# What the exercise asks:
Output only the line that contains "Click the Alphabetical sort icon" and the lines after it, all verbatim, through the last one below.

Stored dataset items:
***

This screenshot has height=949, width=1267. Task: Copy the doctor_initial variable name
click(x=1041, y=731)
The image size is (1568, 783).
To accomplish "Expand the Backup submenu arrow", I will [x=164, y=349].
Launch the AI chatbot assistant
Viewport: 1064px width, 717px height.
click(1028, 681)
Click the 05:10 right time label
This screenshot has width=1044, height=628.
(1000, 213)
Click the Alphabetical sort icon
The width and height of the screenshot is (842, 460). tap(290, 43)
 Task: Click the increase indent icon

***

# Final answer:
Click the Alphabetical sort icon
The width and height of the screenshot is (842, 460). tap(290, 43)
 Task: Click the increase indent icon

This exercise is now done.